Eric has four children. They’re stacked up, evenly spaced, between the ages of 7 and 14. Sometimes he says he thinks he’s losing his mind; at other times he’s quite sure of it. Eric is intelligent, has a good job, shares his home with a loving and supportive wife, and is deeply vested in his community. Yet, much of the time, he feels completely inadequate and woefully ill-equipped for the task of being a dad.
“Intellectually, I understand that this is just a couple of short decades in a long life,” he said. “But emotionally, I honestly can’t see ever getting out of this deep, choking pit of feeling overwhelmed.” Eric isn’t alone. The fact is, most men struggle at one time or another. More than tidy answers, clichés, or “this will fix it” advice, what we really need is to acknowledge that we’re not alone and that other men stand where we stand. We need to stand together. It turns out there’s a lot of ways dads can encourage one another. Here are just a few.
1. Get in a huddle.
Get three or four dads together and agree to a weekly “Lean on me” gathering. You could read a parenting book together or simply share stories and helpful tips. Stay connected during the week via phone or email.
2. Reach out over a cup of coffee.
If you see another guy struggling, ask him to meet for coffee or lunch so you can share stories. There’s no requirement here to fix his issues. Just listen. Listening is extremely important. Promise to pray for him during the week, and then let him know you followed through.

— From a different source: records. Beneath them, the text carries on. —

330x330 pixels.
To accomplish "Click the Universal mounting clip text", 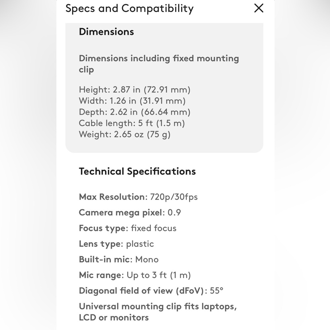I will coord(158,312).
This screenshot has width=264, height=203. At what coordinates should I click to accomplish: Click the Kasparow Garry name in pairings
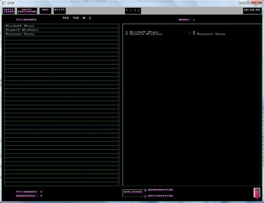coord(211,34)
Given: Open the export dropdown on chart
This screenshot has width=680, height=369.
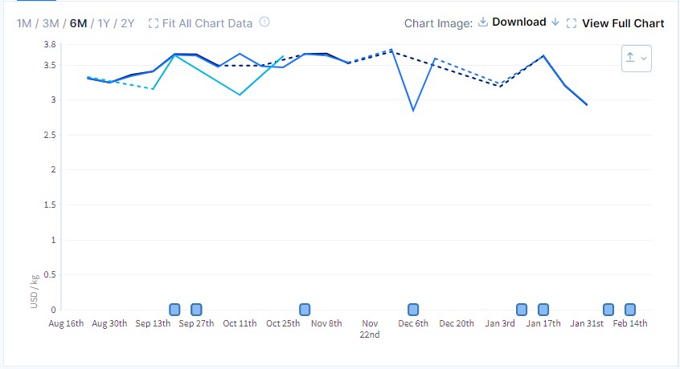Looking at the screenshot, I should pos(636,58).
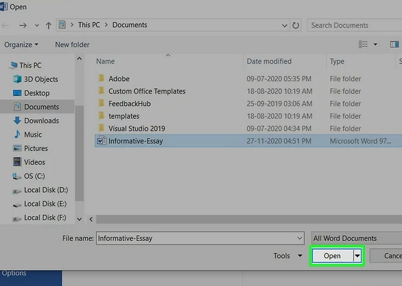This screenshot has height=286, width=402.
Task: Open the All Word Documents file type dropdown
Action: [355, 238]
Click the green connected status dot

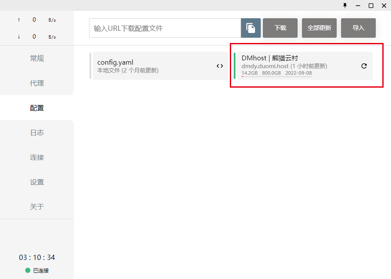click(28, 270)
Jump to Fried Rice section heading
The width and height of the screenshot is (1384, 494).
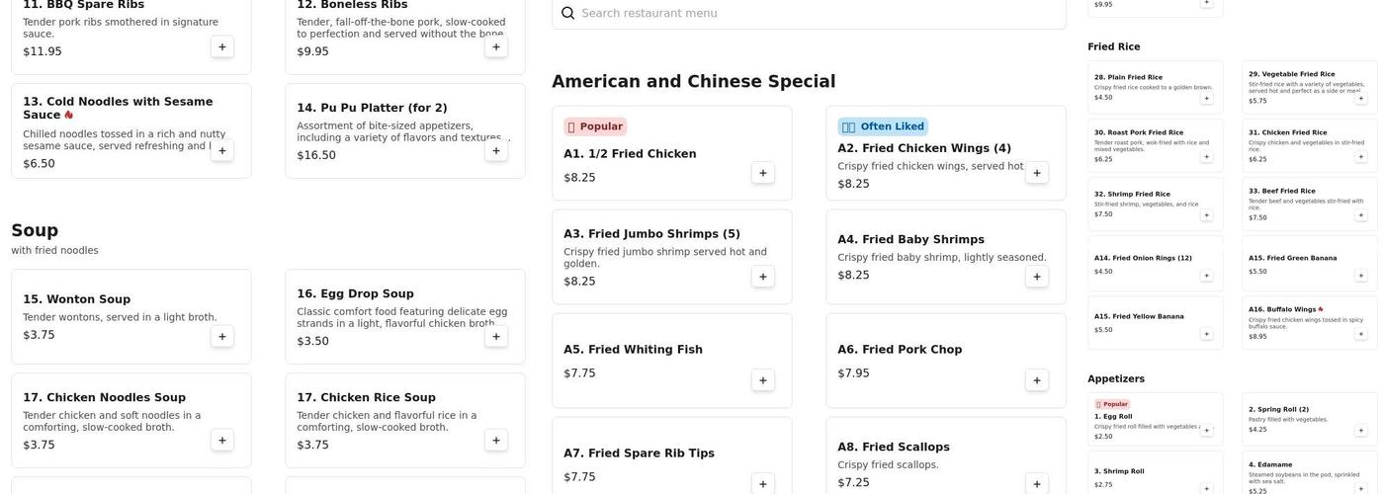pos(1114,46)
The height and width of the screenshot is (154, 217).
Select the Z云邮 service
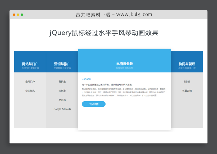pos(187,81)
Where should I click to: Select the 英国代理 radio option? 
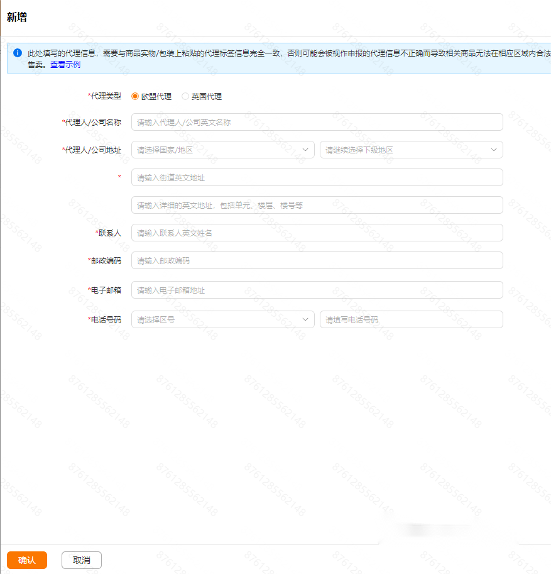tap(185, 96)
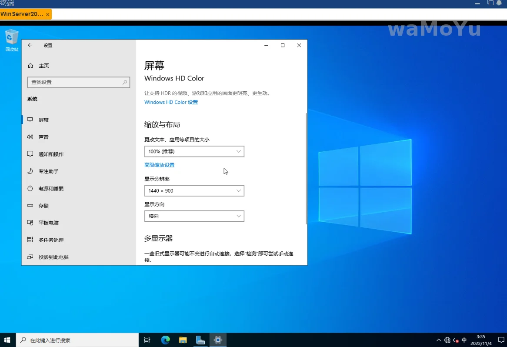The width and height of the screenshot is (507, 347).
Task: Launch Microsoft Edge from the taskbar
Action: coord(165,340)
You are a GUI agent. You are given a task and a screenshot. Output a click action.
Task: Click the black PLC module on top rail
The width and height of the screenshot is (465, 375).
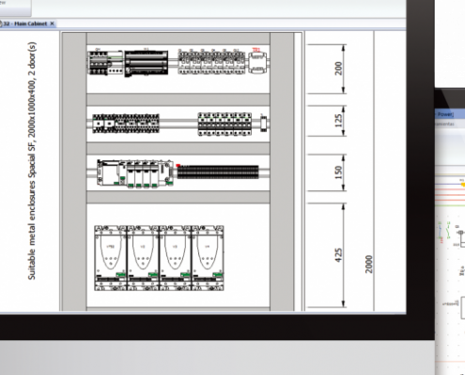coord(147,63)
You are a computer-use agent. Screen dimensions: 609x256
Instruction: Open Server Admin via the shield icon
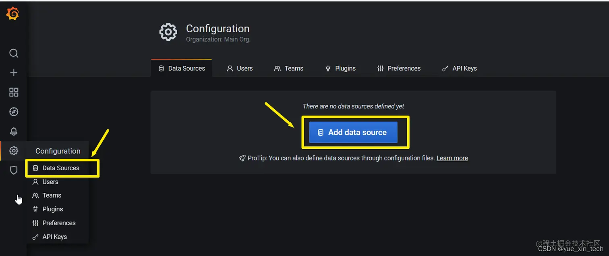tap(13, 170)
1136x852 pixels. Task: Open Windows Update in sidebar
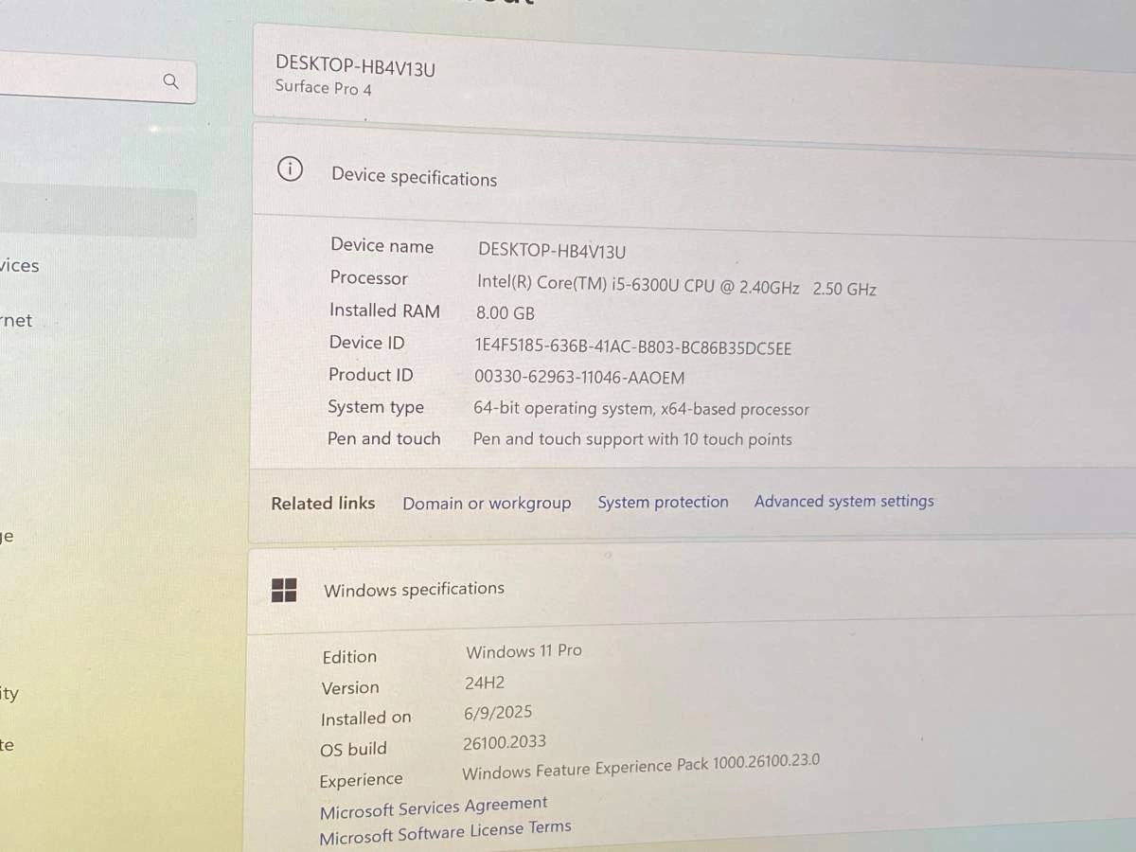8,745
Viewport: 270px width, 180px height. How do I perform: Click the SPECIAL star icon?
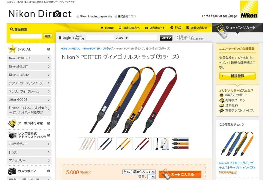pos(12,49)
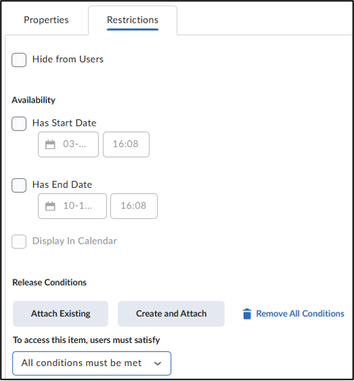Click the trash icon beside Remove All Conditions

pyautogui.click(x=247, y=313)
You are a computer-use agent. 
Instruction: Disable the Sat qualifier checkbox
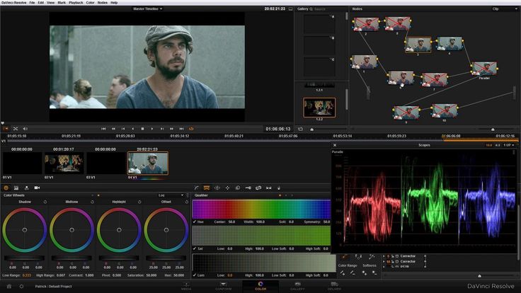[195, 249]
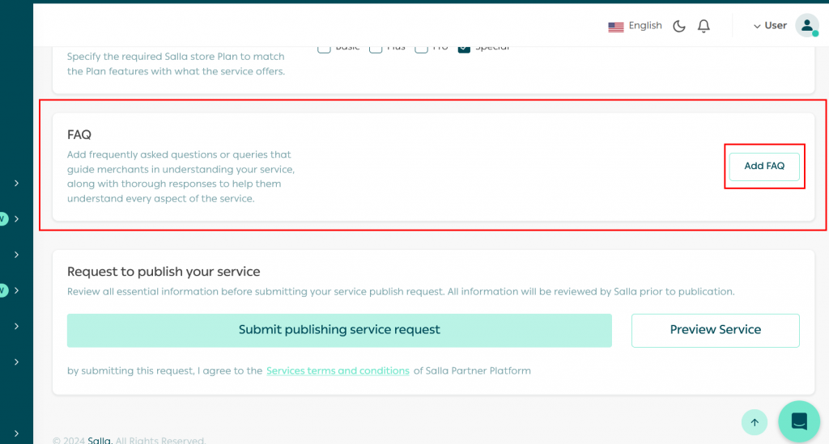Open notifications bell
This screenshot has width=829, height=444.
(x=704, y=26)
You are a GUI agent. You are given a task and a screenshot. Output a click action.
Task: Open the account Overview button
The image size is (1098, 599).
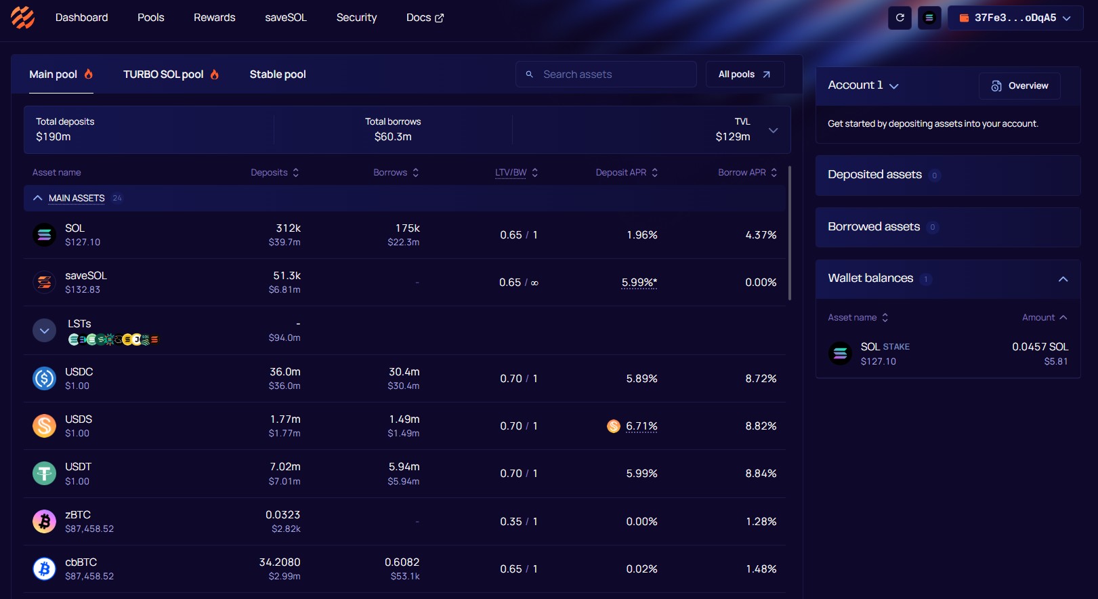tap(1019, 86)
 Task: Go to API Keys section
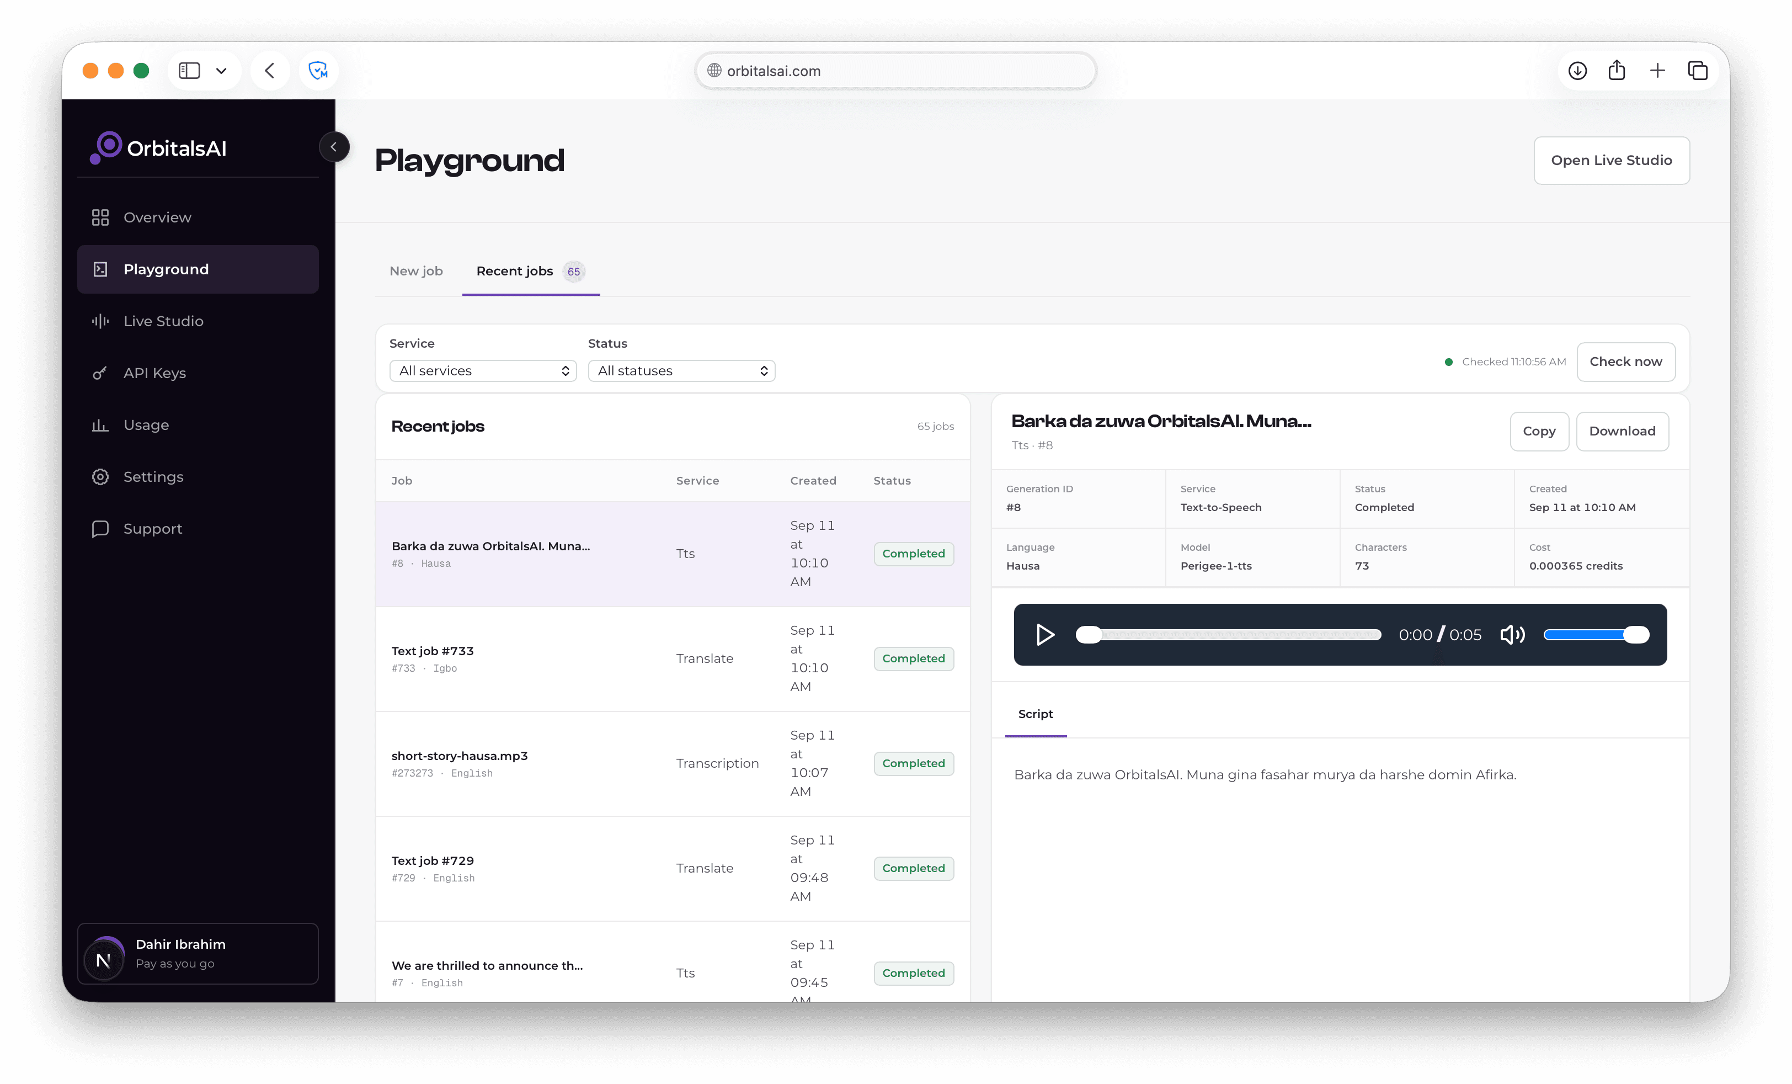[x=197, y=373]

3. Start a dad’s day initiative.
Start an All Pro Dad’s Day at your child’s school. This is a great way to bring other dads in with resources and support, and an excellent opportunity to hone your own skills as a dad.
4. Invite your friend to share some father-son/father-daughter activities.
Feeling down about being a dad is a lonely place to be. Ask your friend (and his child) along on a father-son or father-daughter outing you have planned. Fishing, All Pro Dad’s Day, watching the high-school football team, ice cream, or a movie. Whatever it is, it’s going to be a real encouragement.A wise man once said that what goes on between meetings is more important than the meeting itself.
5. Stay connected.
A phone call, an email, a card. Words of encouragement at just the right time have a powerful effect. The key element to all these points is follow-through. A wise man once said that what goes on between meetings is more important than the meeting itself. This is certainly true when it comes to encouragement.
Huddle Up Question
Huddle up with your kids and ask, “What is one encouraging thing you could say to each family member?”